En un éclair, il passa dans le cerveau de l’homme toute une série d’images : Sa femme malade ; son fils, cinq ans, petit être innocent qu’il chérissait ; la cour d’assises, le stigmate, et pour les siens, la honte.

Des pensées mauvaises le saisirent comme une proie.

Tête baissée, il courut en avant. Une poitrine le reçut, deux bras s’abattirent sur lui. Inerte, le long de la cuisse, la main retomba, frôlant dans la poche un objet dangereux et puissant, prometteur de liberté.

Un geste rapide… un bruit crépitant… un soupir étouffé… la chute d’un corps.

C’était fini.

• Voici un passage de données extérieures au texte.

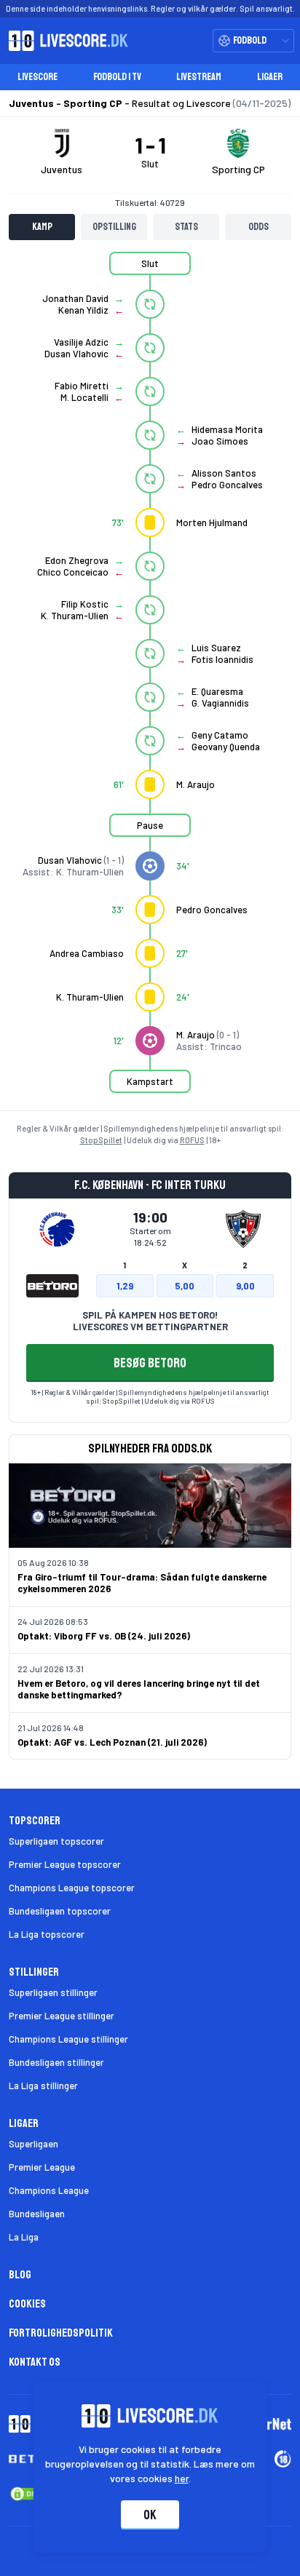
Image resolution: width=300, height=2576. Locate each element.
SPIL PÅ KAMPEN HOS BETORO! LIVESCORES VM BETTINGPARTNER (150, 1320)
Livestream (198, 77)
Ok (150, 2515)
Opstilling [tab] (114, 226)
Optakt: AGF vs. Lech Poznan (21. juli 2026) (112, 1742)
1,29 (125, 1286)
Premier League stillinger (61, 2016)
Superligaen (33, 2144)
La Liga (24, 2237)
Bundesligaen (37, 2213)
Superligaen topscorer (56, 1841)
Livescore (37, 77)
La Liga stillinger (43, 2085)
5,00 (184, 1286)
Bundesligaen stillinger (56, 2062)
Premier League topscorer (65, 1864)
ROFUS (192, 1140)
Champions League (49, 2190)
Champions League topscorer (72, 1887)
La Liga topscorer (46, 1934)
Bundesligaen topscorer (60, 1911)
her (182, 2478)
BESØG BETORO (150, 1363)
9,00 (245, 1286)
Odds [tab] (258, 226)
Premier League (42, 2167)
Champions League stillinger (68, 2039)
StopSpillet (101, 1140)
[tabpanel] (150, 681)
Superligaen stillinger (53, 1992)
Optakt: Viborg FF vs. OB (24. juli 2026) (103, 1636)
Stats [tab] (186, 226)
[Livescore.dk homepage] (64, 40)
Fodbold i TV (117, 77)
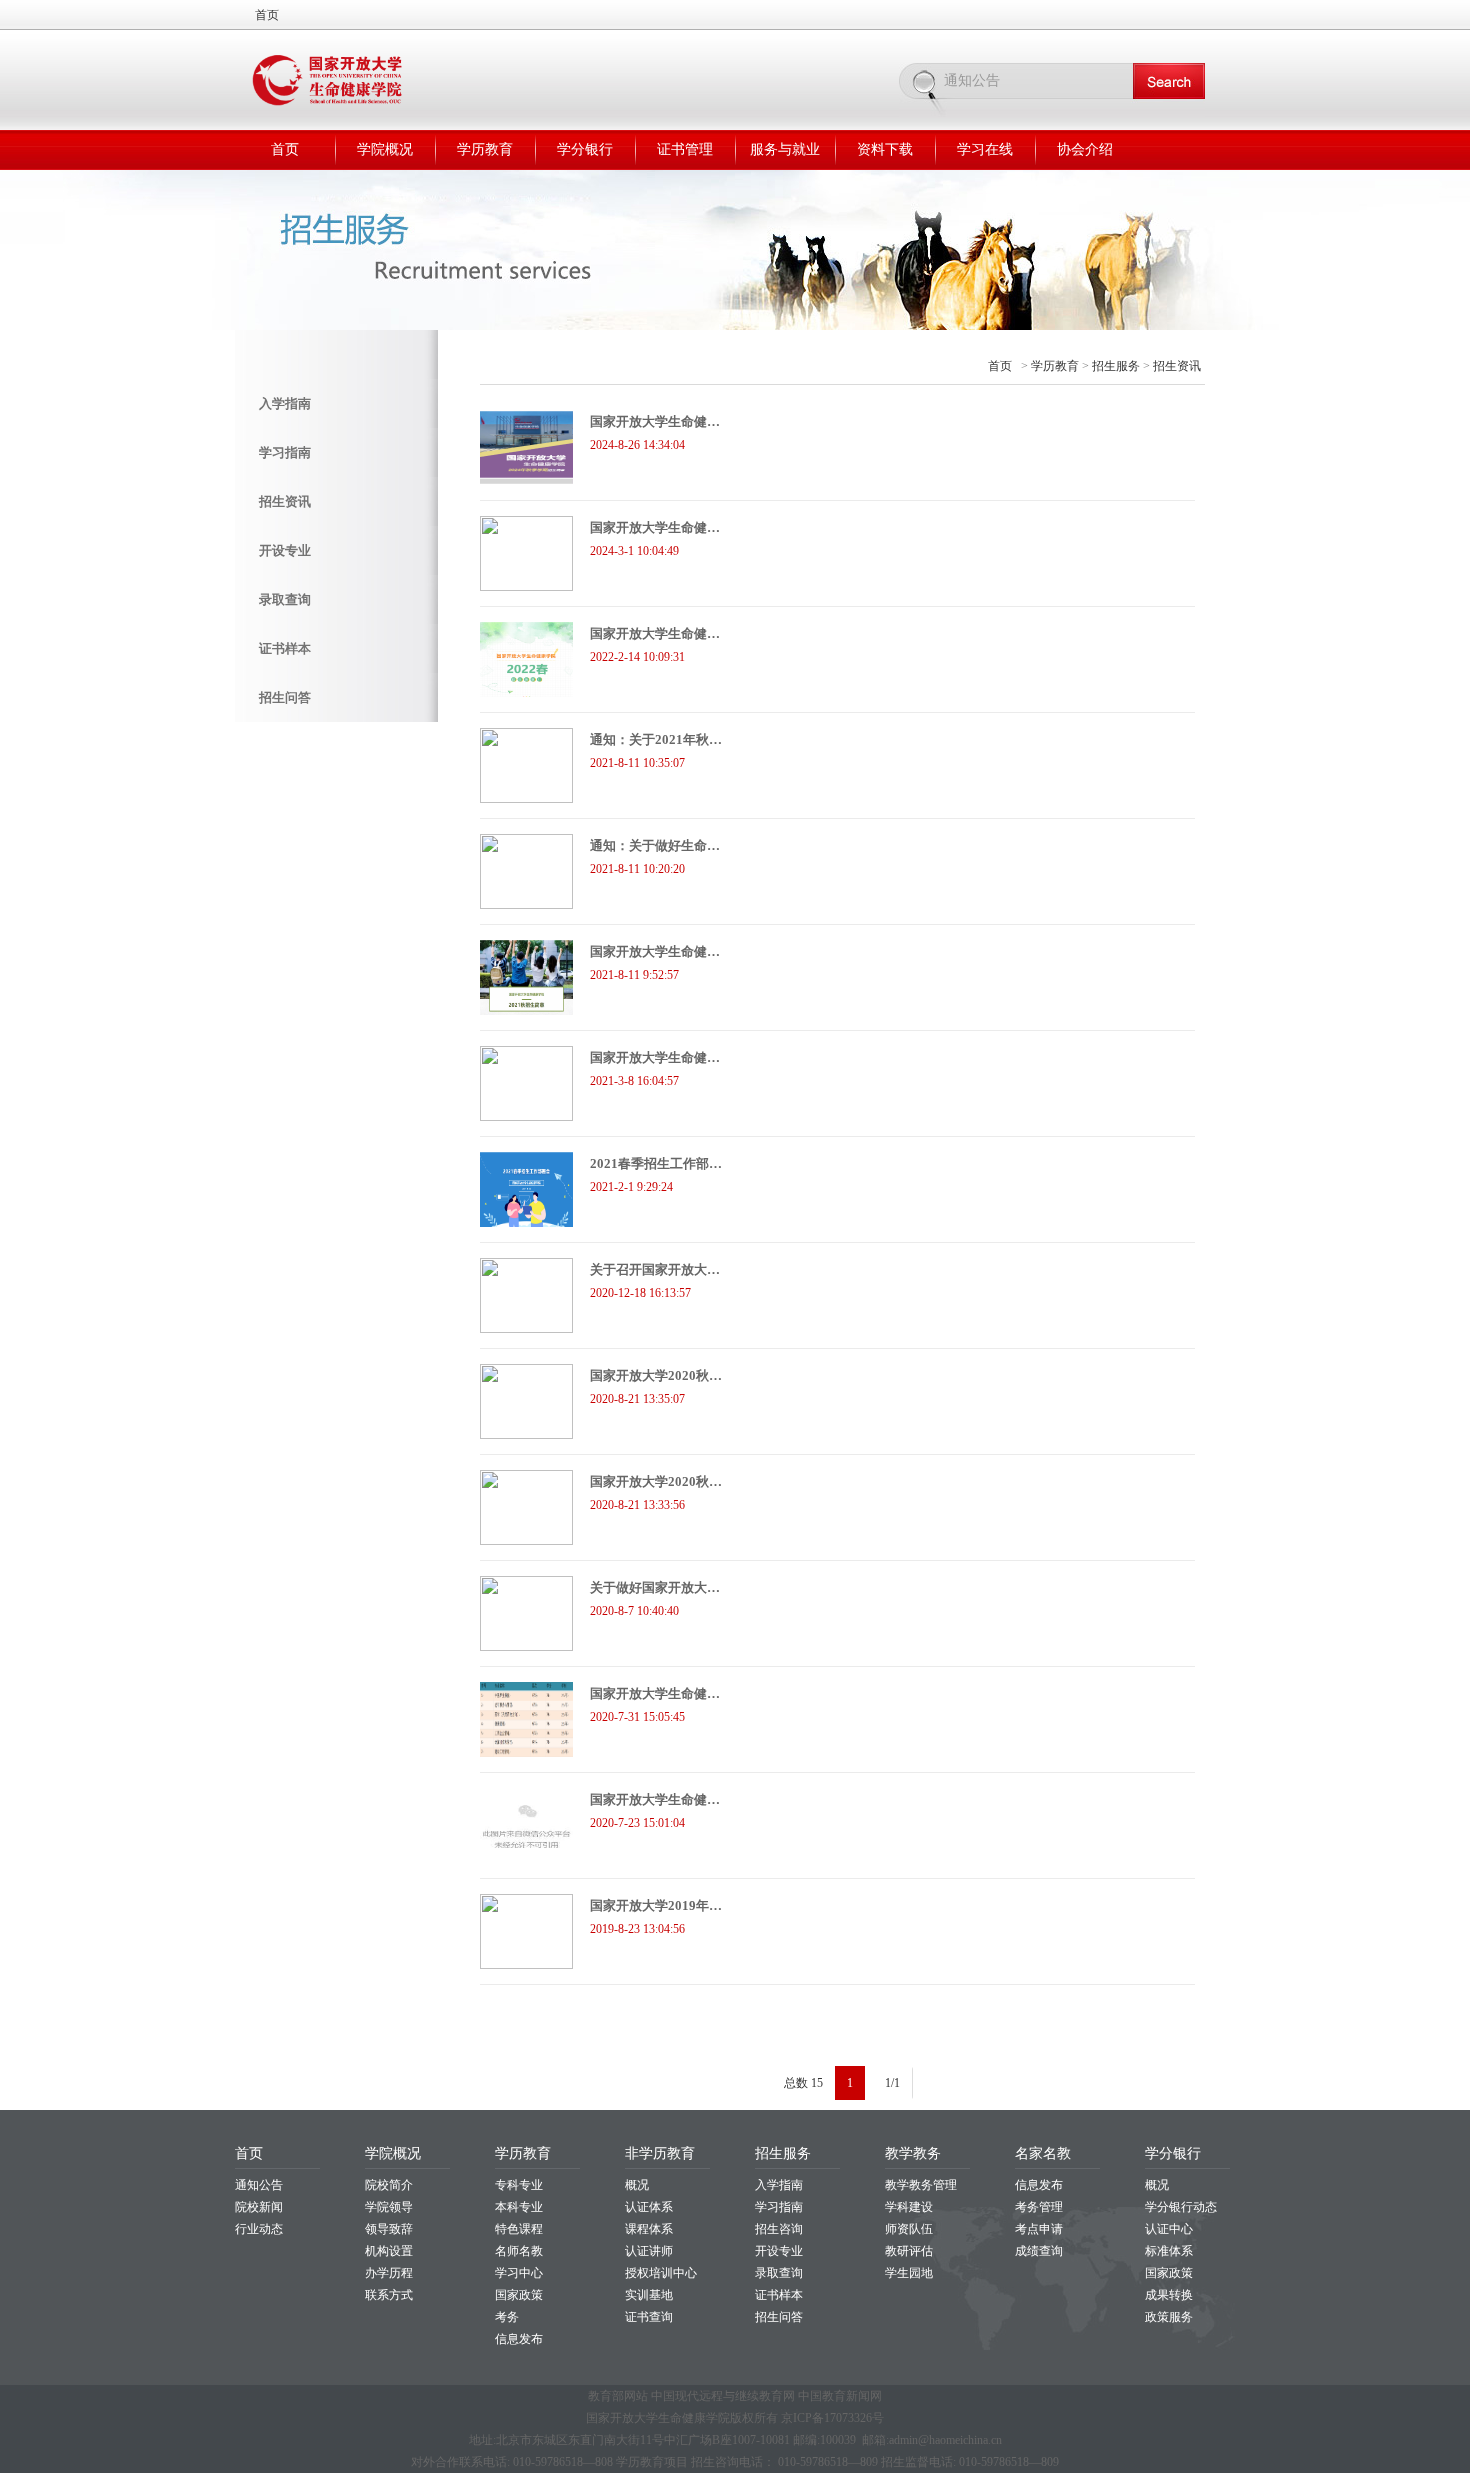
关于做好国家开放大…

Le cauchemar s’abolissait.

La voie était libre maintenant.

Il ne pensait plus. Il n’était plus qu’un automate que ses jambes, de toute leur force, poussaient vers la rue.

… Puis, la notion du temps et du réel disparut.

Dans l’espace froid, où le jour ne pénétrait qu’à travers le grillage ferré, il n’éprouvait plus qu’une lassitude morne, et, à la tête, une douleur cuisante. Assis sur le lit bas de sa cellule, Lucien Bernier retrouvait, d’abord vague, puis se précisant, le souvenir des événements derniers.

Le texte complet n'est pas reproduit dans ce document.